> [Problem to work on]: Search the entries for the word "ГИБДД" and report each line that has it.
*** Opening of Provided data ***
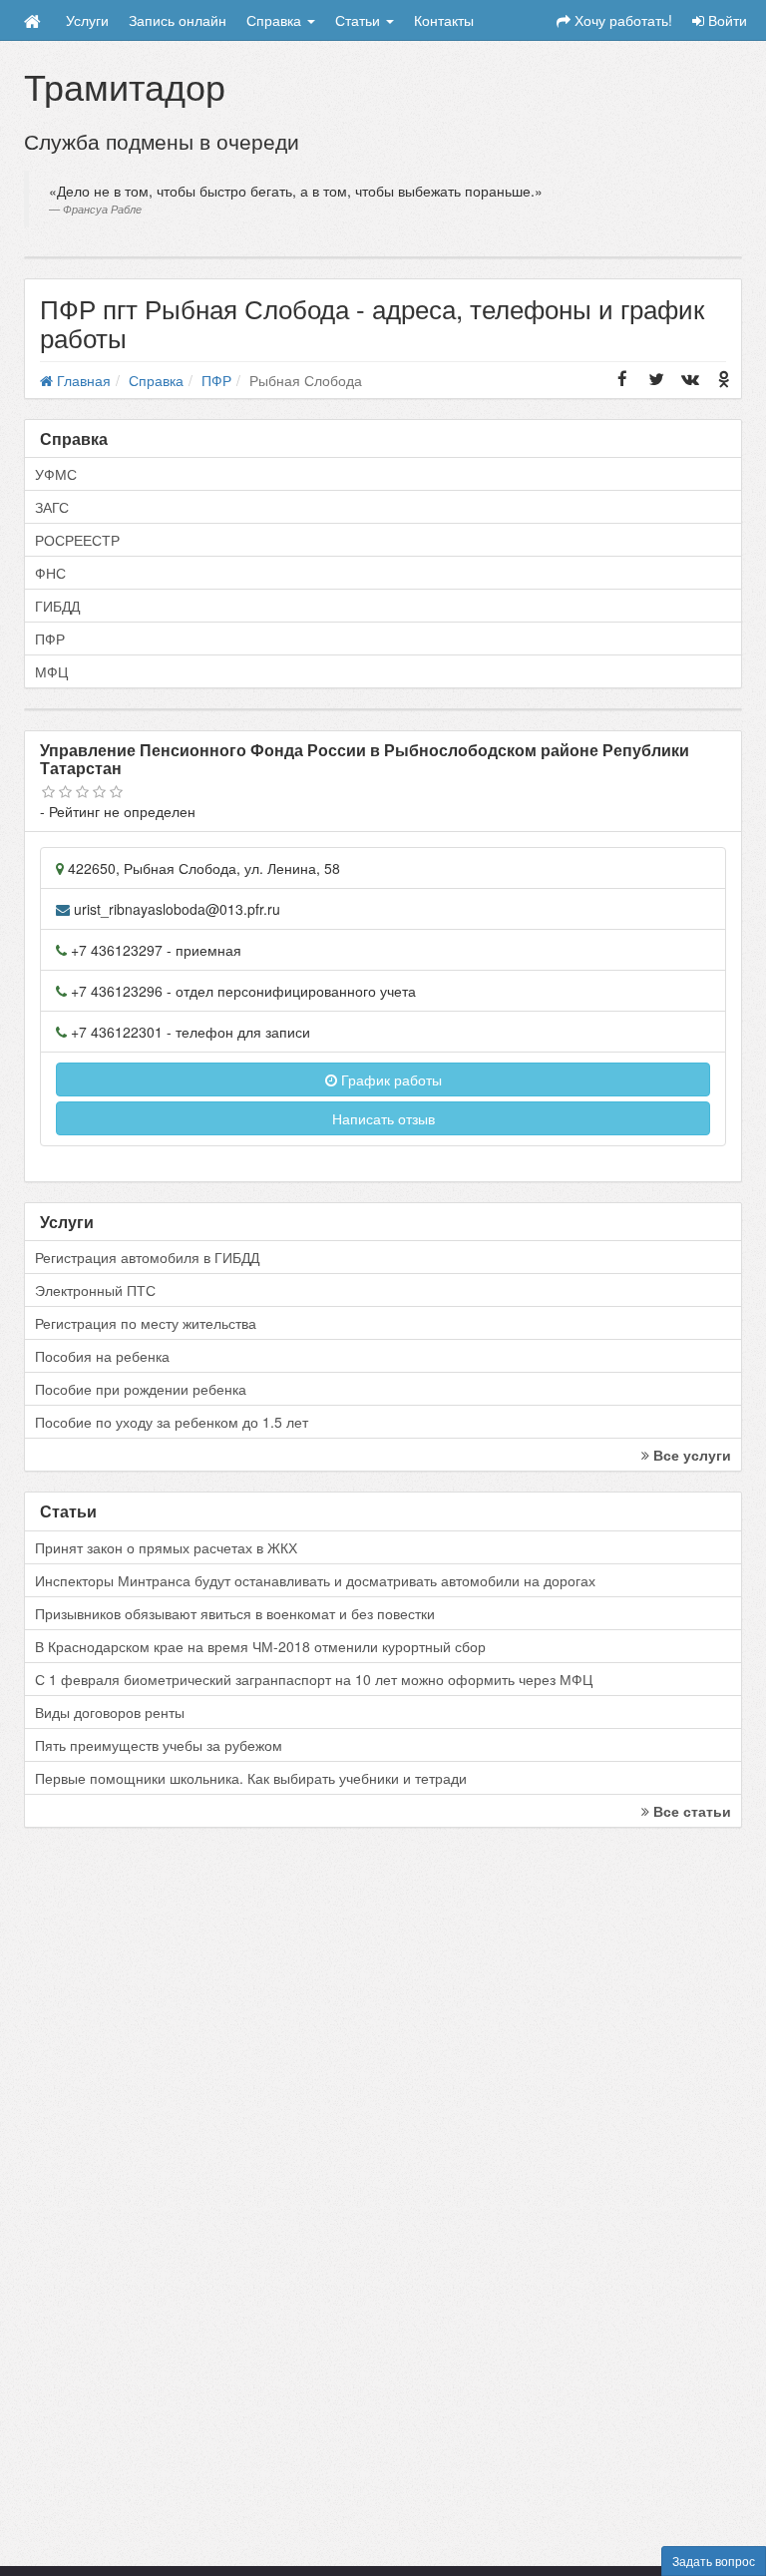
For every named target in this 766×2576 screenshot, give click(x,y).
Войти (725, 20)
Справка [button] (275, 20)
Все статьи (690, 1811)
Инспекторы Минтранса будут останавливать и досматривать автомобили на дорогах (315, 1580)
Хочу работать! (621, 20)
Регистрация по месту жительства (145, 1323)
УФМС (56, 474)
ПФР (50, 638)
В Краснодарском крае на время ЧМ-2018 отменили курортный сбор (260, 1646)
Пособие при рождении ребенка (140, 1389)
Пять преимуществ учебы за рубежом (158, 1745)
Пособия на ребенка (102, 1356)
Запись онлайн (177, 20)
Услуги (87, 20)
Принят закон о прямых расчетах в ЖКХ (166, 1547)
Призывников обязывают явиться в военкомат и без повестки (235, 1613)
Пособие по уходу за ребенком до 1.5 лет (171, 1422)
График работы (389, 1079)
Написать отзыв (383, 1118)
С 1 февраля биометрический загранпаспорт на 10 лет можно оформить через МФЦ (313, 1679)
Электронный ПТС (95, 1290)
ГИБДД (57, 606)
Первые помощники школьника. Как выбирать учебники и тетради (251, 1778)
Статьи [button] (359, 20)
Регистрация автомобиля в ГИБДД (147, 1257)
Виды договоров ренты (110, 1712)
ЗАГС (52, 507)
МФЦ (51, 671)
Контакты (444, 20)
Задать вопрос (713, 2560)
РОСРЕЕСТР (77, 540)
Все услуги (690, 1455)
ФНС (50, 573)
*** Close of Provided data ***
> [Exercise output]:
ГИБДД (57, 606)
Регистрация автомобиля в ГИБДД (147, 1257)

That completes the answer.